Lebanon: North and Akkar Governorates Profile (August 2016)



Northern Lebanon is one of the country’s most deprived regions, with severe poverty levels, high numbers of refugees and some of the worst unemployment rates in the country. Out of a total population of 1.1 million people, 708,000 live under the poverty line: 341,000 deprived Lebanese, over 266,000 Syrian refugees, 88,000 Palestine refugees and almost 12,000 Lebanese returnees.

The area consists of two governorates: Akkar and the North. Tripoli, the capital of the North governorate, is the second largest city in the country, while the rest of the region is primarily agricultural. Akkar Governorate shares a 100km border with Syria and has two official crossing points: El Aarida and El Aboudiyeh, where IOM recently refurbished border control facilites. The two governorates host myriad religious sects including Sunni, Alawite, Christian and Shiite. There is a history of armed violence in the area, notably the 2007 battle in Nahr el Bared camp between non-state actors and the Lebanese Armed Forces (LAF).

A large number of humanitarian actors operate in the area, notably in health, education, protection and basic assistance. Interagency coordination meetings cover both governorates and take place in Qobbayat and Tripoli on alternating months.

BACKGROUND & CONTEXT (August 2015 - March 2016)

The conflict in Syria has had a strong spillover effect on northern Lebanon, reducing economic and commercial activities and amplifying sectarian tensions.
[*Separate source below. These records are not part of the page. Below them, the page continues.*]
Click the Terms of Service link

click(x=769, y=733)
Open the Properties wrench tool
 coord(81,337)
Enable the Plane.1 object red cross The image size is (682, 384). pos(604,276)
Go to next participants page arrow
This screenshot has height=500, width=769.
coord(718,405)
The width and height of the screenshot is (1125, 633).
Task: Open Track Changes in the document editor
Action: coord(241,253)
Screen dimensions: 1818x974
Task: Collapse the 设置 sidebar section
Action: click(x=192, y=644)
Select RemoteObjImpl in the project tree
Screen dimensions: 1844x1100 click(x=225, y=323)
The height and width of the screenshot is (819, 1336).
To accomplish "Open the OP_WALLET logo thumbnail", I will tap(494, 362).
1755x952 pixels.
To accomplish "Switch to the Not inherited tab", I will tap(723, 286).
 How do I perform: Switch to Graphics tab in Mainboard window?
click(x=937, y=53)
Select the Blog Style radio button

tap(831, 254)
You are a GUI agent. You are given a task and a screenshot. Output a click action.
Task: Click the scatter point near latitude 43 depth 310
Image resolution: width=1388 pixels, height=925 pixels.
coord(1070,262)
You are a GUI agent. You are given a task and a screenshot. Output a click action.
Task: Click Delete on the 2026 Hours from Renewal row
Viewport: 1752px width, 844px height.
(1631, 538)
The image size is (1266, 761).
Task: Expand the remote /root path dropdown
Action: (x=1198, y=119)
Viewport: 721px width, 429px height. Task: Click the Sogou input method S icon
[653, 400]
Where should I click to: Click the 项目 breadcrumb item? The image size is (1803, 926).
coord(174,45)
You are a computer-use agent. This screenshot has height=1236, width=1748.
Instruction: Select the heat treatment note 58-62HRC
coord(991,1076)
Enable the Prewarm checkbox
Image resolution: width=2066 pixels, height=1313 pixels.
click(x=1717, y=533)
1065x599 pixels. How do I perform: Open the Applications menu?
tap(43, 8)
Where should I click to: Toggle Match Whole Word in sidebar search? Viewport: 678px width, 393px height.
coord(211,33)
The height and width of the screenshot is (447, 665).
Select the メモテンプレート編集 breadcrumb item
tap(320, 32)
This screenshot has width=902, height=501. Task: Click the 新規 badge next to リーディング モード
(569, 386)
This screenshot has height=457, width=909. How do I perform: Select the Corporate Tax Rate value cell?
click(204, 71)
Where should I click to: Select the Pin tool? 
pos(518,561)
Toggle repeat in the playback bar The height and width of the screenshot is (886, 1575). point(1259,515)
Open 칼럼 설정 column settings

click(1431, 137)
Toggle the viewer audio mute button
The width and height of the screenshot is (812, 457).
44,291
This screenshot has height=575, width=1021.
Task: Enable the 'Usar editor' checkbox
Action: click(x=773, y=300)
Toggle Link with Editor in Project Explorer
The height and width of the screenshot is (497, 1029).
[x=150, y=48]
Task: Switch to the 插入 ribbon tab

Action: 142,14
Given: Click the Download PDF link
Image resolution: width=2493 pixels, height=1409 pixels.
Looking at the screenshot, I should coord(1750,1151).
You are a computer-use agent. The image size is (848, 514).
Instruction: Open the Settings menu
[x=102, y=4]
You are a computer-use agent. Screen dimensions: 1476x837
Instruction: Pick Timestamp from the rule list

Clashes between the Sunni and Alawite communities – who support opposing sides in the Syrian conflict – tore apart Tripoli’s poor neighborhoods of Jabal Mohsen and Bab el Tebbaneh from 2008 to 2015, leaving 200 people dead and more than 2,000 injured. The conflict ended in late 2014, but tensions still flare up sporadically. Wadi Khaled, a former hub for informal cross-border trade next to the Syrian border, is another pocket of vulnerability and insecurity.

Due in part to concerns over spillover from the Syria crisis, the Lebanese Armed Forces evicted 1,770 Syrian refugees from their dwellings in 2015 as a stated preventive measure against crime and insecurity. While there was a decrease of civil unrest in the region in 2016, a need for close monitoring of the area persists.


Northern Lebanon has seen a strong influx of Syrian refugees since the beginning of the crisis due to its proximity to hotspots such as Homs, Hama and Idleb: before new entry requirements came into effect in October 2015, the Aboudiyeh border crossing was receiving 4,000 to 5,000 people per day. The arrival of more than 260,000 refugees into northern Lebanon has put a strain on water, electricity, waste manage-ment and other basic services. A majority of Syrian refugees in the area live in challenging urban and semi-urban contexts and large numbers also live in informal tented settlements and collective shelters, particularly in Akkar and Miniyeh-Danniyeh.

There is a major need for livelihood support in Northern Lebanon: the area has the highest unemployment rates in the country, with 65% unemployment in Minniyeh Denieh and almost 60% in Akkar (VASyR 2015). Public institutions including schools and health centers also need more support.

The region also hosts more than 88,000 Palestine refugees in Nahr El Bared and Baddawi camps, including almost 10,000 Palestine refugees from Syria. There are extensive unmet humanitarian needs, with additional strain on services following the arrival of the PRS. The reconstruction of Nahr el Bared camp – which was destroyed in 2007 – is now a priority for UNRWA after a series of funding short-ages and delays.

Humanitarian organizations are working to provide assistance across the area, with projects ranging from latrines to cash for food. Winterization projects are a priority, as Akkar averages an altitude of 700 m: in 2015-2016, 216,000 households received winter support from UNHCR and partners.


There are 63 vulnerable localities in northern Lebanon, 14 of which are classified as “most vulnerable” based on low incomes, lack of access to health, education and water, and poor housing conditions. Twenty-eight of the 63 localities are also considered to be “under high pressure” with Syrians outnumbering Lebanese by a factor of 3 to 1. The most vulnerable localities are along the border with Syria and in the areas east and north of Tripoli.